Backendintermediate

Row Level Security

A Supabase/PostgreSQL feature that controls which database rows each user can see or modify.

Detailed Explanation

Row Level Security (RLS) is a Database feature that enforces access control at the row level. Instead of protecting entire tables, RLS lets you specify which rows specific users can access. A user might see only their own posts, or admins might see all posts.

RLS policies are SQL conditions that filter rows. The database automatically applies them — if a Query would return rows a user should not see, they are silently filtered out. RLS checks Authentication status and JWT tokens to identify users and enforce policies.

The silent filtering is what makes RLS tricky to debug: your loader returns an empty array with no error, and the console shows nothing wrong. The Network Tab in DevTools reveals a 200 Status Code with an empty [] response — this is the classic RLS symptom. Use Logging to confirm data is empty before suspecting RLS, then check your policies in the Supabase dashboard.

RLS is crucial for security in multi-user apps. Without it, you must rely on application code to check permissions — easy to accidentally leak data.
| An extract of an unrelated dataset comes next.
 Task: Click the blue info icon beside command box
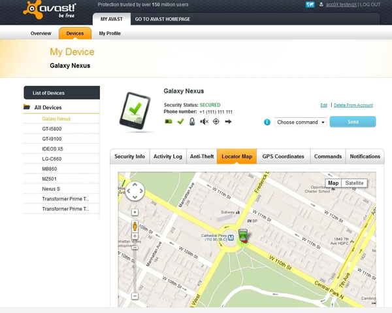click(x=267, y=122)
With RLS, Supabase and PostgreSQL prevent unauthorized access at the deepest level.

RLS works through RLS Policies — individual rules attached to each database table that grant or deny permissions for SELECT, INSERT, UPDATE, and DELETE operations.

RLS is a form of Authorization at the database level — it ensures users can only access the data they're permitted to, regardless of what the frontend code does.

RLS policies work alongside database triggers, which can bypass RLS using the service role for automated system actions like creating notifications.